-------- Entries shown

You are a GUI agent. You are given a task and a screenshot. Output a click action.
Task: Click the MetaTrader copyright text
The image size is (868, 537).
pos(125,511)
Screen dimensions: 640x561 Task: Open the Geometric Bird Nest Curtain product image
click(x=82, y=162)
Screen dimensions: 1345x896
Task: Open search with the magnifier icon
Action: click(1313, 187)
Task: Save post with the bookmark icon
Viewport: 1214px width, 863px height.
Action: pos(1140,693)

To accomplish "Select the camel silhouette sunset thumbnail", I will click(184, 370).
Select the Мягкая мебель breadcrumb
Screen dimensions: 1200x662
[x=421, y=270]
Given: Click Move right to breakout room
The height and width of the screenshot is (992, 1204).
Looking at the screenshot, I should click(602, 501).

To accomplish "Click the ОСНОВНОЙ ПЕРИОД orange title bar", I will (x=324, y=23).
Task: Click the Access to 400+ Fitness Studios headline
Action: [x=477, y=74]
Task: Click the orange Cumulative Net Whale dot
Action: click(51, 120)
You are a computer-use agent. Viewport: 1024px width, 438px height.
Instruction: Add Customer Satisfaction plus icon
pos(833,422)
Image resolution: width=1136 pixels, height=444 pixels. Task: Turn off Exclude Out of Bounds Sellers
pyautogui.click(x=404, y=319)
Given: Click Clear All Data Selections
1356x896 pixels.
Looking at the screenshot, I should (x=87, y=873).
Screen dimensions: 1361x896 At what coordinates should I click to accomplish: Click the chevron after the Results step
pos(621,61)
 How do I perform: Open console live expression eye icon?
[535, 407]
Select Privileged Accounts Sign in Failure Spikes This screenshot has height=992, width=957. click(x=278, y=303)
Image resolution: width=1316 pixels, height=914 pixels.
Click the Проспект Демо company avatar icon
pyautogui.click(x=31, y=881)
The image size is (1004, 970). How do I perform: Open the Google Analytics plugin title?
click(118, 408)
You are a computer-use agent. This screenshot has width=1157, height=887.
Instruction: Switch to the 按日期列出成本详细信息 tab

----------------

In the listing above, find each line with the word "agent" and copy it out.

Final answer >>
You are a GUI agent. You are given a task and a screenshot. Output a click action.
You are a computer-use agent. Viewport: 1024px width, 438px height.
You are a computer-use agent. This screenshot has width=1157, height=887.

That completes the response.